The Mandate for Palestine and Article 80 of the UN Charter

[My letter published in The Daily Cougar - 13 March 2010]

You want some legal opinions on Article 80 then here they are:

1. The International Court of Justice in an advisory opinion on the effect of article 80 in the Namibia case on 21 June 1971:
“When the League of Nations was dissolved, the raison d’etre and original object of these obligations remained. Since their fulfillment did not depend on the existence of the League, they could not be brought to an end merely because the supervisory organ had ceased to exist. … The International Court of Justice has consistently recognized that the Mandate survived the demise of the League [of Nations.”


Strange that the International Court never took the time to look at this decision in 2004 until you understand the UN never raised the Mandate or article 80 of its own Charter when seeking the Court’s advisory opinion on Israel’s security barrier. Cover up or ignorance? Either way it stinks.

2. Professor Paul Riebenfeld:
"The League of Nations was officially liquidated in April 1946 and with it the Mandate system. The continued validity,however, of rights derived from a Mandate after the expiry of the League and the Mandate system, was spelled out in the Charter of the United Nations in its Article 80, which in the literature is often referred to as “the Palestine clause”. The reason is that this provision which is part of Chapter XII, dealing with International Trusteeship, was drafted as a result of Zionist representations at the San Francisco Conference in order to protect, in addition to the existing rights of any states, also those of “any peoples or the terms of existing international instruments to which members of the United Nations may respectively be parties.” It mentions “peoples”. The rights referred to were in particular those of the Jewish people as the beneficiary of the Palestine Mandate, in an international system based on the membership of States”

3. Judge El Araby of the International Court of Justice in regard to the legal status of the West Bank in the Israeli security barrier advisory opinion:
“,,, the international legal status of the Palestinian Territory merits more comprehensive treatment”…

“A historical survey is relevant to the question posed by the General Assembly, for it serves as the background to understanding the legal status of the Palestinian Territory on the one hand and underlines the special and continuing responsibility of the General Assembly on the other. This may appear as academic, without relevance to the present events. The present is however determined by the accumulation of past events and no reasonable and fair concern for the future can possibly disregard a firm grasp of past events. In particular, when on one or more than one occasion, the rule of law was consistently sidestepped….”

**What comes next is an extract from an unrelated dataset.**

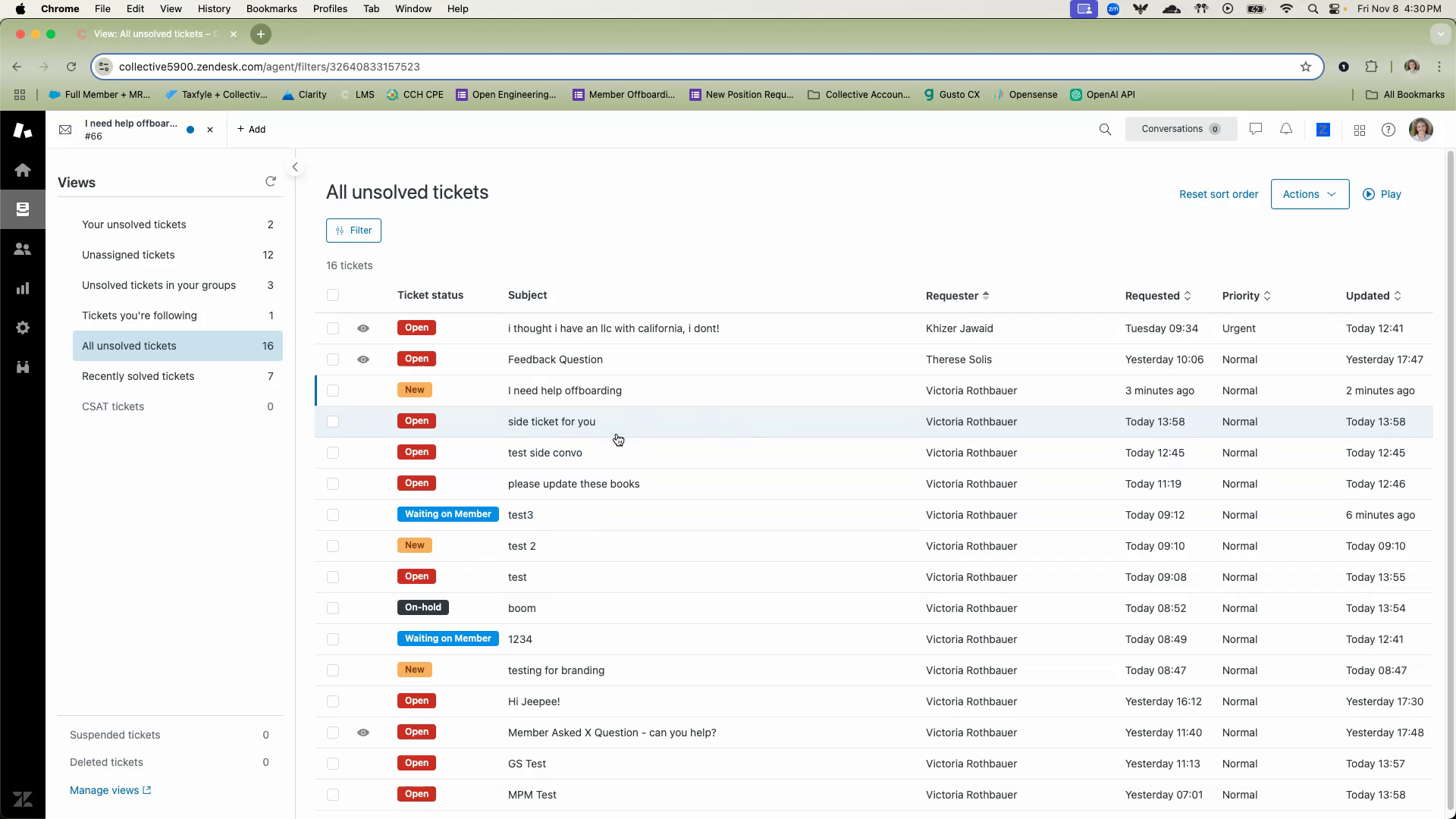
Task: Click the search magnifier in Zendesk header
Action: tap(1105, 130)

“The point of departure, or one can say in legal jargon, the critical date, is the League of Nations Mandate which was entrusted to Great Britain”

John

Now I have given you some sources dealing with the Mandate and article 80 – you need to give me your sources refuting the relevance of those two pieces of international law.

The article in the Independent that you cited [http://www.independent.co.uk/news/world/middle-east/the-big-question-what-are-israeli-settlements-and-why-are-they-coming-under-pressure-1692515.html] does not deal with the Mandate and article 80. I will bet the reporter never heard of either. I doubt if the Israeli lawyer quoted had ever heard of or been aware of the Mandate and article 80.

When you can pinpoint some legal authority who has considered the Mandate and article 80 and come to a contrary view to the legal authorities I have cited above, then maybe there can be a further dialogue between us.

But until you do, please be open minded enough to at least acknowledge that there is an argument in international law that those Jewish settlements in the West Bank may be indeed legal.